At his back, the ocean.
The cave widened, and the battle sound of the surf was so loud it was almost silent.
Halfway to the back he began to cry.
She was gone. He was wrong, and she wasn't here. There was nothing on the ground that he could see, no candles, no lanterns, no flashlights. She wasn't here, and he had wasted all this time for nothing.
He dropped to his knees heavily.
Not here. Lilla wasn't here.
His mother and Colin were dead.
He drew up his legs and folded his arms around his calves, pushed his chin to his knee and let the tears come. He didn't care if he sounded like a baby. He didn't care.
"Aw, nuts," he sobbed. "Nuts. Goddamn."
Then he looked up and saw the shadow in the cave.
It was outlined by the last of the day's light, and it was moving toward him. Slowly. Without a sound. Its hands at its side, its head lowered.
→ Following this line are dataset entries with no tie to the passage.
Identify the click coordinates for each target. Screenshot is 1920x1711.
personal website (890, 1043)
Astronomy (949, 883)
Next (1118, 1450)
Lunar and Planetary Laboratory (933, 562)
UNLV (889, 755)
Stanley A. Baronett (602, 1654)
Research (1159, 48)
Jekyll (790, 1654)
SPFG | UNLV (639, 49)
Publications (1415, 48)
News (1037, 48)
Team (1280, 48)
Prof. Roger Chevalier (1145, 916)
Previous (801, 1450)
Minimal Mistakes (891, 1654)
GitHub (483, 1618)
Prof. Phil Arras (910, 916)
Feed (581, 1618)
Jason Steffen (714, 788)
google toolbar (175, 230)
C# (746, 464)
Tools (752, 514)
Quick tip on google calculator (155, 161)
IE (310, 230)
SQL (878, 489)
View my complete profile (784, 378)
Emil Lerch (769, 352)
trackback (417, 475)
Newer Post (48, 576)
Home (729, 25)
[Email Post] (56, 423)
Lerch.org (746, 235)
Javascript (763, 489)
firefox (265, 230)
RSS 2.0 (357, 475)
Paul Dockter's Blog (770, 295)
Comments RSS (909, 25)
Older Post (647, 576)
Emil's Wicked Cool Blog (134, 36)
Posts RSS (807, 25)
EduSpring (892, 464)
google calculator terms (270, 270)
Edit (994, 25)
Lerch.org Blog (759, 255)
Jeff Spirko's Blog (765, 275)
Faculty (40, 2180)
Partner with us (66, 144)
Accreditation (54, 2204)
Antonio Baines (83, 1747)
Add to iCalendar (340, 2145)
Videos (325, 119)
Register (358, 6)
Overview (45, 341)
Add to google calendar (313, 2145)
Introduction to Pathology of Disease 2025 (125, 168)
He couldn't pull away; he was as far back against the wall as he could go, and he was so awfully tired that all he could do was shake his head. If there were words to stop the shadow he would have said them, but Lilla had all the words and he was just a kid and now he was going to be just like his mother.
The figure stopped.
It knelt before him.
It leaned close so he could see it.
"Hello, Little Matt," said Lilla with a smile, in a voice he wasn't sure was actually her own. "I sent the wind away. Can I play with you now?"